King kobra 2,5 meter ditemukan di halaman rumah warga Desa Mataram Marga, Lampung Timur.

oleh Ardi MuntheDiterbitkan 01 Juli 2026, 18:18 WIB
Ular king kobra sepanjang sekitar 2,5 meter dievakuasi polisi usai membuat panik penghuni rumah di Desa Mataram Marga, Lampung Timur (Istimewa)

Liputan6.com, Jakarta - Seekor king kobra sepanjang 2,5 meter memicu kepanikan saat masuk ke halaman sebuah rumah di Desa Mataram Marga, Kecamatan Sukadana, Kabupaten Lampung Timur. Petugas kepolisian langsung mengevakuasi reptil berbisa itu setelah warga melapor.

Personel Polres Lampung Timur mendatangi lokasi untuk memastikan penghuni rumah dan warga sekitar tetap aman selama penanganan berlangsung.

Ular kemudian diamankan dan dipindahkan jauh dari permukiman untuk dilepasliarkan kembali ke habitat yang dinilai aman.

Aduan warga disampaikan melalui layanan darurat Polri 110. Meski laporan satwa liar di permukiman bukan kejadian yang biasa, petugas tetap bergerak cepat menuju titik kejadian.

"Kami mendapat laporan melalui layanan 110 dari warga, kemudian menuju lokasi.
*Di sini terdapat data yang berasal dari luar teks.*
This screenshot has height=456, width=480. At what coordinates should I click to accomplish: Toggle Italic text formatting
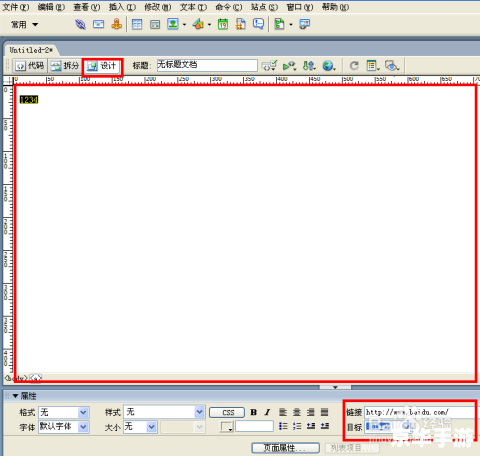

Setelah tiba di lokasi, benar bahwa ular tersebut merupakan ular berbisa jenis king kobra," kata Kanit Pamapta II Polres Lampung Timur, Ipda Jaka Arya Saputra, Rabu (1/7).

Reptil tersebut diketahui bersarang di halaman rumah warga setempat sebelum dievakuasi.

Ular Dilepasliarkan

Ular king kobra sepanjang sekitar 2,5 meter dievakuasi polisi usai membuat panik penghuni rumah di Desa Mataram Marga, Lampung Timur (Istimewa)

"Dengan menggunakan tongkat pengait, kami berhasil melakukan evakuasi," ujarnya.

Proses penangkapan berlangsung sekitar 15 menit dan tidak menimbulkan korban.

Usai dievakuasi, king kobra dibawa ke kawasan yang jauh dari permukiman untuk dilepasliarkan ke habitat yang aman.

"Kami mengimbau masyarakat agar tidak mencoba menangkap sendiri satwa liar berbahaya yang masuk ke lingkungan permukiman," ujar Jaka.

"Segera hubungi kantor polisi terdekat atau manfaatkan layanan darurat 110 apabila menemukan situasi yang mengancam keselamatan," tandasnya.